Your AV bookmarks are as follows:
Car chase scene in Boston- 25:00
Warehouse scene- 45:30
Motorcycle/bulls scene in Spain- 1:31:50


----------



## fergi (Mar 6, 2010)

Thanks for the review Cory... I just got my copy in from Amazon Friday and will be watching it next weekend.

John


----------



## smurphy522 (Sep 21, 2010)

Cory - :clap: thanks for the review. Sounds like this is not one of the better Cruise movies out there. Was hoping for something more on par with Mission Impossible. Oh well will have to wait for another......:waiting:


----------



## Cory Phoenix (Nov 7, 2010)

smurphy522 said:


> Cory - :clap: thanks for the review. Sounds like this is not one of the better Cruise movies out there.
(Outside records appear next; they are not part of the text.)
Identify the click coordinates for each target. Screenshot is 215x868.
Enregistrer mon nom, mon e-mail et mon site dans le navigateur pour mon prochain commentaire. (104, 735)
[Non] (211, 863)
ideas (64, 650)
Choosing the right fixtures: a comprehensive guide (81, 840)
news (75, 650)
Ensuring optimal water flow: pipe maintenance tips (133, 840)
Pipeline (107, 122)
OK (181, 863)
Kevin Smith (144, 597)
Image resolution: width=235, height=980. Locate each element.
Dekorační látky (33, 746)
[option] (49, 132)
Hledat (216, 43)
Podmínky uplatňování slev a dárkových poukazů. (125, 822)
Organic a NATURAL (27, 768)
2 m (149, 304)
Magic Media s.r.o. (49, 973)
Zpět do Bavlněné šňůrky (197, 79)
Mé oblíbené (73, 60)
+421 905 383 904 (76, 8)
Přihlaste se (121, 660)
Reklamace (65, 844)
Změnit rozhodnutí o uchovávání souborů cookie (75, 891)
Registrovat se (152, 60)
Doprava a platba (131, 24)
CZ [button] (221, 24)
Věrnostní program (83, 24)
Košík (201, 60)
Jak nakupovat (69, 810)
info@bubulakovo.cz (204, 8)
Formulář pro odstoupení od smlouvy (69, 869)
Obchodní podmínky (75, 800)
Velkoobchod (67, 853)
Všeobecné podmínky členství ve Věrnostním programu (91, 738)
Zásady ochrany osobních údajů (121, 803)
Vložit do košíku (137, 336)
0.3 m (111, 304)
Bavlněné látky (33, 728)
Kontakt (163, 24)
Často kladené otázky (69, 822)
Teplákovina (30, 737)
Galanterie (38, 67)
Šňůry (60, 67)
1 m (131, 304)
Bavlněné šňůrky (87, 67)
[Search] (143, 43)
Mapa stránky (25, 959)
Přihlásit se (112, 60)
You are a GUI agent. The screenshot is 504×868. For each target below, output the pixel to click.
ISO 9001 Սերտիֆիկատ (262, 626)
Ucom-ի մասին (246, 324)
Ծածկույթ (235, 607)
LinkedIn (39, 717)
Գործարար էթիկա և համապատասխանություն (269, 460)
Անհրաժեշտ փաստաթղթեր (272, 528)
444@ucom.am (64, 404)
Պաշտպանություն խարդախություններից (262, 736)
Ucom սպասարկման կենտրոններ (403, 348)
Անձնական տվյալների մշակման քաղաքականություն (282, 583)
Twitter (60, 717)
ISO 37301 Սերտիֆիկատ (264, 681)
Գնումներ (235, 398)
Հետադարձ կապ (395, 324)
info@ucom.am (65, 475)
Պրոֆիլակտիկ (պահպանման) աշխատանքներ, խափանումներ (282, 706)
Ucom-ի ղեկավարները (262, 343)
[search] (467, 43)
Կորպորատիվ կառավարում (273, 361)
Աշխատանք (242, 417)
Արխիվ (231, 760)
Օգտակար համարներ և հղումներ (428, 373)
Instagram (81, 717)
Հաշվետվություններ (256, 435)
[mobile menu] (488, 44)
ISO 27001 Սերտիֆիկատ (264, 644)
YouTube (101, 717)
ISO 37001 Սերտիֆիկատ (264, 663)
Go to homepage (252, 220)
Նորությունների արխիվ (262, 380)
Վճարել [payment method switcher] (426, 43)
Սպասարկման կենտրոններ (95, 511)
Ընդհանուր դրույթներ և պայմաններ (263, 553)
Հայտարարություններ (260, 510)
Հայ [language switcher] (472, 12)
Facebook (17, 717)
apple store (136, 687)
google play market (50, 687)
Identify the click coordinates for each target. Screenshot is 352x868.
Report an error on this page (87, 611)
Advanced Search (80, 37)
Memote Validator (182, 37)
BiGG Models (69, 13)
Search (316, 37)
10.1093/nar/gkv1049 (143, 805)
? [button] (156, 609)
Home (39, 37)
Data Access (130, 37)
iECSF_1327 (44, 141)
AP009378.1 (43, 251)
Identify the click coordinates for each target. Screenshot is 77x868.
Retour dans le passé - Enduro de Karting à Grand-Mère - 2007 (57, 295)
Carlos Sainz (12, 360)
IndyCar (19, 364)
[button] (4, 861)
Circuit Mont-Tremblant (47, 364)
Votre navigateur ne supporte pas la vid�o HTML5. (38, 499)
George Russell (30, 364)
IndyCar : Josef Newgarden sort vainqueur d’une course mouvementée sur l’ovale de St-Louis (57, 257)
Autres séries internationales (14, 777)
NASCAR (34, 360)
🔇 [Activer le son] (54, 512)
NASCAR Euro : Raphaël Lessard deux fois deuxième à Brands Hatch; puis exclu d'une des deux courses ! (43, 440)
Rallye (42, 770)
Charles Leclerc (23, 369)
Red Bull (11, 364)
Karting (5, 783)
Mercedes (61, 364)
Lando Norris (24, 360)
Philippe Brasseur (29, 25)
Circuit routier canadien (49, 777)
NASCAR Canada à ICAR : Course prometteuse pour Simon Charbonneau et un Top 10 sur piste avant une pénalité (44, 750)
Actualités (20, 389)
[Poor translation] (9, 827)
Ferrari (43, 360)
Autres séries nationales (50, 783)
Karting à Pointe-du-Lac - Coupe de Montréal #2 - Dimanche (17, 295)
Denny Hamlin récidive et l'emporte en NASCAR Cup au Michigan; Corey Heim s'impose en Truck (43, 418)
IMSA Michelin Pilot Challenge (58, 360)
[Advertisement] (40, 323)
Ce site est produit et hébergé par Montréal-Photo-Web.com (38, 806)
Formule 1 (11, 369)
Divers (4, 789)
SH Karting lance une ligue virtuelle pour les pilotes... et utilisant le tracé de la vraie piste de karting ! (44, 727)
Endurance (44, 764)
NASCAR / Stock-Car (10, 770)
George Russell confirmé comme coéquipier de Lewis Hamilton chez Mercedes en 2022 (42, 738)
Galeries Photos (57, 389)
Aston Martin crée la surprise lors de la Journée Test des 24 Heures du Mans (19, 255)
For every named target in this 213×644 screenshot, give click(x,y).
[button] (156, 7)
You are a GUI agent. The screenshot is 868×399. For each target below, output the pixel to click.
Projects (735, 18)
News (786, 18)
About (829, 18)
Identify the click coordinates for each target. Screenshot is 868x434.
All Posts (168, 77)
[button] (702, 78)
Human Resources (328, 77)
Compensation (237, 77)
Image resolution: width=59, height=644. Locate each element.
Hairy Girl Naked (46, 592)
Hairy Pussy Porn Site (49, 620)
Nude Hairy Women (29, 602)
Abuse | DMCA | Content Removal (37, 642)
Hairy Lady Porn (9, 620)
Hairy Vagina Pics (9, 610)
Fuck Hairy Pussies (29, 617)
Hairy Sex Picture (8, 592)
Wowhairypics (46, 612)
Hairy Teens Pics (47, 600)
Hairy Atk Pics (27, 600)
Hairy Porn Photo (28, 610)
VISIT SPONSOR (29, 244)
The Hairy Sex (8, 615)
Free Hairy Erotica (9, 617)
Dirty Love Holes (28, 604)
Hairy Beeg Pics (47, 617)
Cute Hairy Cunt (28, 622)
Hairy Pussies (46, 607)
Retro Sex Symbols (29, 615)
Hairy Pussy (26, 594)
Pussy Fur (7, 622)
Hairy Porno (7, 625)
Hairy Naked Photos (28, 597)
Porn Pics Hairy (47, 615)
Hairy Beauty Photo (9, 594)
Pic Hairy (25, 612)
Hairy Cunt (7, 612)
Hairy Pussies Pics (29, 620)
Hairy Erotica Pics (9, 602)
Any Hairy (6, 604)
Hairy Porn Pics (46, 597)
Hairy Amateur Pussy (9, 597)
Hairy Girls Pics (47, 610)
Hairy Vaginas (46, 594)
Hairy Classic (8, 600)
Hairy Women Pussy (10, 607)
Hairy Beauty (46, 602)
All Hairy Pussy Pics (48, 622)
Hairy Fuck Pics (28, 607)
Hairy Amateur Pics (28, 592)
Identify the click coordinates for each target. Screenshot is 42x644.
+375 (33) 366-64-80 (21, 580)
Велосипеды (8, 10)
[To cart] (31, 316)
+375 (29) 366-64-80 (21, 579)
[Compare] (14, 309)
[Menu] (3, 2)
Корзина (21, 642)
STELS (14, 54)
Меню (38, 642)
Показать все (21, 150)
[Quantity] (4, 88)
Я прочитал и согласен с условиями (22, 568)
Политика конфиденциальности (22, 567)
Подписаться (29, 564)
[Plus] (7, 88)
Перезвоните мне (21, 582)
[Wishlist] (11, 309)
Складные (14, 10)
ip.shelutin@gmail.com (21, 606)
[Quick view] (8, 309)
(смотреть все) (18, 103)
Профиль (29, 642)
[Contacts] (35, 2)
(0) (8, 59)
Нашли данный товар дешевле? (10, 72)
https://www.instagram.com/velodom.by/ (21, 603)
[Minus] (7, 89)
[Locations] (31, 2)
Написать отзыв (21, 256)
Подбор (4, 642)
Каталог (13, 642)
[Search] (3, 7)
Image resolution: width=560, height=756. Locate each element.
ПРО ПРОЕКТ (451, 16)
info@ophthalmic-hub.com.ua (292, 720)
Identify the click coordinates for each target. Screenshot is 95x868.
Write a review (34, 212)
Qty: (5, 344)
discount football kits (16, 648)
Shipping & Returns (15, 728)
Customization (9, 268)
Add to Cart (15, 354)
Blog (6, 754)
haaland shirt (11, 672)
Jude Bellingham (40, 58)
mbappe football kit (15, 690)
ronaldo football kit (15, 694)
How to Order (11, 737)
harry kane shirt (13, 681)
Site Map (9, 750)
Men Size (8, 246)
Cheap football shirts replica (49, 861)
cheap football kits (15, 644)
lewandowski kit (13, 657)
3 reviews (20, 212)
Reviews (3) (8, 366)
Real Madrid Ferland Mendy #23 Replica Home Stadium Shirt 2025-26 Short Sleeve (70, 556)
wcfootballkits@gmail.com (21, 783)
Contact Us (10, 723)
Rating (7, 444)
Was hoping for something more on par with Mission Impossible. Oh well will have to wait for another......:waiting:


I'd say it's barely in the ballpark with Mission Impossible. Not quite as good, but not as bad as Mission Impossible II. Those people that would enjoy a dash of romantic-comedy with their action flick might really like _Knight and Day_. It just won't be everyone's cup of tea, either. Thanks for reading!


----------



## LAB3 (Dec 19, 2010)

We ordered it last week. Hope it is another good one from Tom Cruise.


----------



## ironglen (Mar 4, 2009)

Yea, Cory was right on with this review. It was rather simplistic, but was a nice 'escape' for the two of us this weekend. Picture and audio looked really good, as noted. Definitely focuses on comedy rather than as an action movie. Thank goodness it lacked the gushy, 'couchy pouchy' as I refer to chic flicks. Result: 3 out of 5 stars by this couple :bigsmile:


----------